Ultra-high-temperature strong metal-support interactions in carbon-supported catalysts

Abstract

Strong metal-support interactions (SMSIs), one of the core concepts in the field of catalysis, have a substantial influence on catalytic performance, especially stability. Conventional view holds that only reducible metal-oxide supports could induce a SMSI encapsulation state upon high-temperature treatments. Herein, we demonstrate a high-temperature SMSI between platinum and sulfur-doped carbon (S-C) supports, featuring charge transfer, suppression of H 2 /CO adsorption, and support of encapsulation.
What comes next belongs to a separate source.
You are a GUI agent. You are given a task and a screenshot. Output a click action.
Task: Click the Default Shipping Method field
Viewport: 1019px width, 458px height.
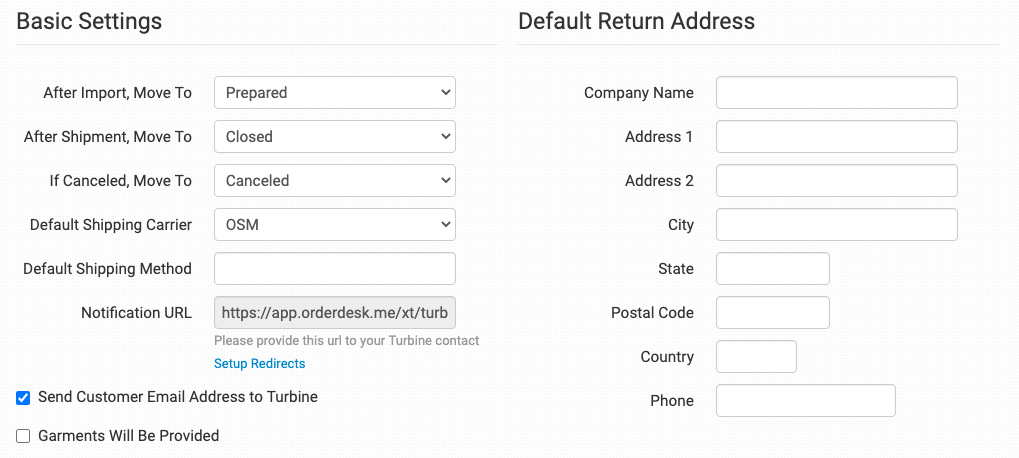334,269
We find that the strong chemical interaction between platinum and sulfur atoms greatly suppresses platinum sintering at moderate temperatures of 300°C–700°C, along with the subsequent formation of SMSI encapsulation structures at high temperatures of 900°C–1,100°C. The high-temperature SMSI endowed the Pt/S-C catalysts with outstanding sintering resistance up to 1,100°C and enhanced electrocatalytic oxygen-reduction reaction (ORR) durability in H 2 –air proton-exchange membrane fuel cells (PEMFCs). • Strong metal-support interactions (SMSIs) have a substantial influence in catalysis • Non-reducible carbon support could also induce SMSI encapsulation • High-temperature SMSI enhances fuel cell durability Yin et al. report that non-reducible carbon support can induce SMSI states featuring electron transfer, suppressed H 2 /CO adsorption, and carbon encapsulation. This is shown to promote electrocatalytic ORR activity and durability in H 2 –air fuel cells.